The work could make it possible to produce clean water at a lower cost.
Desalination membranes remove salt and other chemicals from water, a process critical to the health of society, cleaning billions of gallons of water for agriculture, energy production, and drinking. The idea seems simple—push salty water through and clean water comes out the other side—but it contains complex intricacies that scientists are still trying to understand.
The research team, in partnership with DuPont Water Solutions, solved an important aspect of this mystery, opening the door to reduce costs of clean water production. The researchers determined desalination membranes are inconsistent in density and mass distribution, which can hold back their performance. Uniform density at the nanoscale is the key to increasing how much clean water these membranes can create.

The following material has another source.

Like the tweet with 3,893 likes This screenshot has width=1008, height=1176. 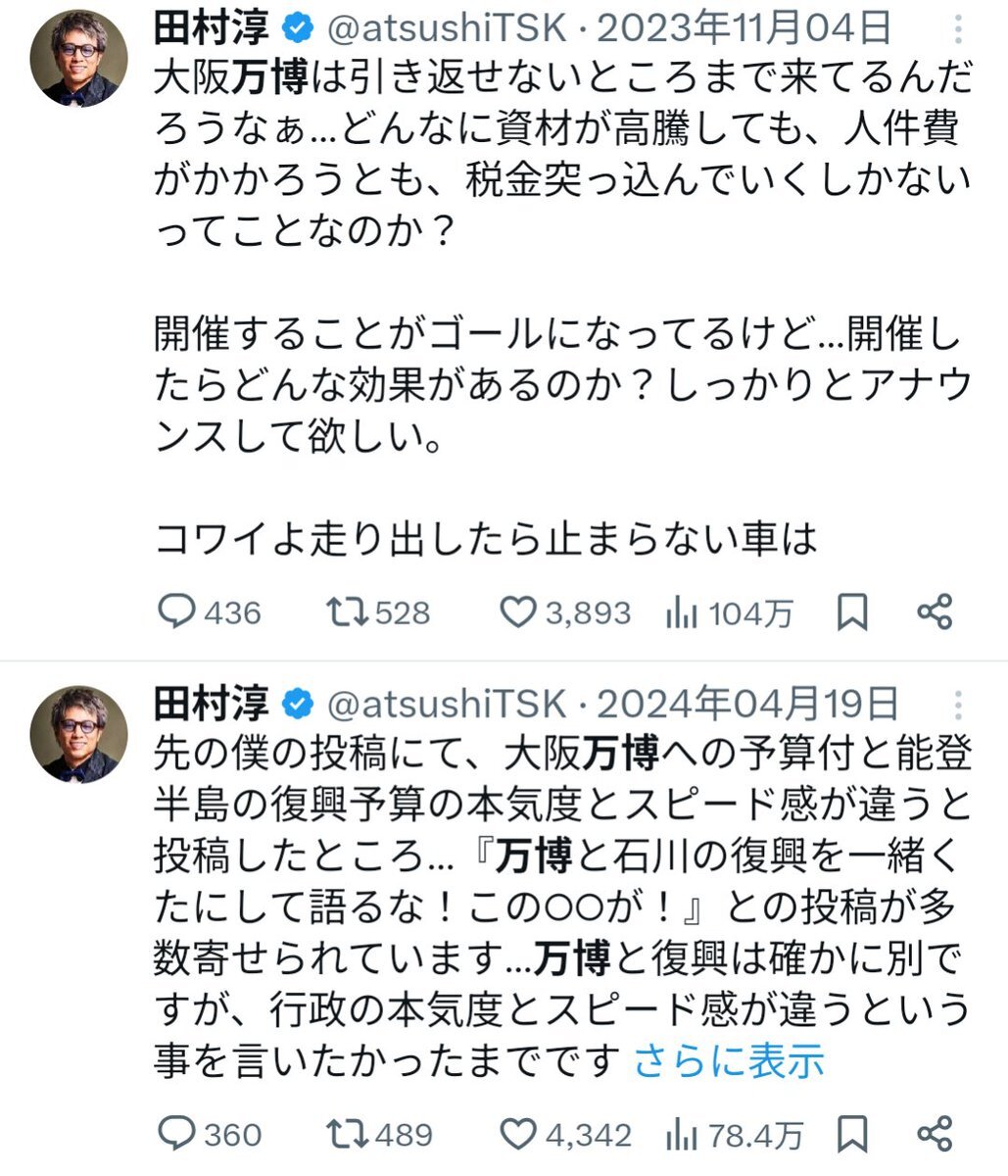[x=516, y=613]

“Reverse osmosis membranes are widely used for cleaning water, but there’s still a lot we don’t know about them,” says Manish Kumar, an associate professor in the civil, architectural, and environmental engineering department at the University of Texas at Austin. “We couldn’t really say how water moves through them, so all the improvements over the past 40 years have essentially been done in the dark.”
The findings appear in Science. The paper documents an increase in efficiency in the membranes tested by 30%-40%, meaning they can clean more water while using significantly less energy. That could lead to increased access to clean water and lower water bills for individual homes and large users alike.
Reverse osmosis membranes work by applying pressure to the salty feed solution on one side. The minerals stay there while the water passes through. Although more efficient than non-membrane desalination processes, it still takes a large amount of energy, the researchers say, and improving the efficiency of the membranes could reduce that burden.
“Fresh water management is becoming a crucial challenge throughout the world,” says Enrique Gomez, a professor of chemical engineering at Penn State who co-led the research. “Shortages, droughts—with increasing severe weather patterns, it is expected this problem will become even more significant. It’s critically important to have clean water availability, especially in low-resource areas.”
The research began when DuPont researchers found that thicker membranes were actually proving to be more permeable. This came as a surprise because the conventional knowledge was that thickness reduces how much water could flow through the membranes.
The team connected with Dow Water Solutions, which is now a part of DuPont, in 2015 at a “water summit” Kumar organised, and they were eager to solve this mystery.
The researchers developed 3D reconstructions of the nanoscale membrane structure using state-of-the-art electron microscopes at the Materials Characterization Lab of Penn State. They modelled the path water takes through these membranes to predict how efficiently water could be cleaned based on structure. Additional researchers from Iowa State University, Penn State, and the Texas Advanced Computing Center contributed to the work. Most of the calculations were performed on Stampede2, TACC’s supercomputer.